Friday I woke with a migraine which, by tea time, felt like someone was stabbing my brain with a pick axe.  I couldn’t eat a thing, felt so nauseous I didn’t know what to do with myself and was hugely light and noise sensitive so I spent the day lying in bed, bored out of my mind and wishing I were dead.  It’s all the fault of my sodding hormones.  I was on day 32 of my cycle and my period had still not put in an appearance – hurry the fuck up and let’s get it over with.

I woke the next day with residual pain but at least the stabbing had stopped.  I was completely loopy loo, however, and got all togged up to take Bertie out and was halfway down the drive with him when my dog walker rocked up.  In my fuddled brain it was Sunday, which is my day to take him, but of course I was 24 hours ahead of myself and it was only Saturday.  Doh and double Doh!

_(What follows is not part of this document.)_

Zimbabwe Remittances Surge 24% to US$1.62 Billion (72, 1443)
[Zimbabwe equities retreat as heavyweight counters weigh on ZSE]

Needing a treat for surviving the previous 48 hours I mugged off the washing up and laundry and spent the morning taking photos in my spare bedroom.  I had a plan to do just my eyes behind a bedouin type veil, but ended up with this photo which I was quite happy with.  Before anyone gets excited I look nowhere near this good in real life – I might have 30 years ago, but the taut flawless complexion in this picture is all down to airbrushing and other computer trickery, like removing my 50 year old wrinkles and all the horrible red capillaries in my eyes.  The eye makeup was added in post processing (because who the hell has the energy to put eyeshadow on), the lips are due to cherry flavoured chapstick and I don’t ever need blusher with my permanently rosy histamine cheeks – every cloud ‘n all that  😉Saturday afternoon Bertie and I had a potter down by the river (or rather, Bert pottered and I sat and watched) and it was wonderful.  It reached the dizzy heights of 8C, the second warmest day of the last 4 months, and a strange yellow globe appeared in the sky which I think is called the Sun 😉  The Oystercatchers have arrived back from their wintering grounds, the song of a solitary Lapwing was on the breeze and I even spotted a young Heron who flew away the second it spotted me back.  Spring is around the corner my friends and it can’t come soon enough!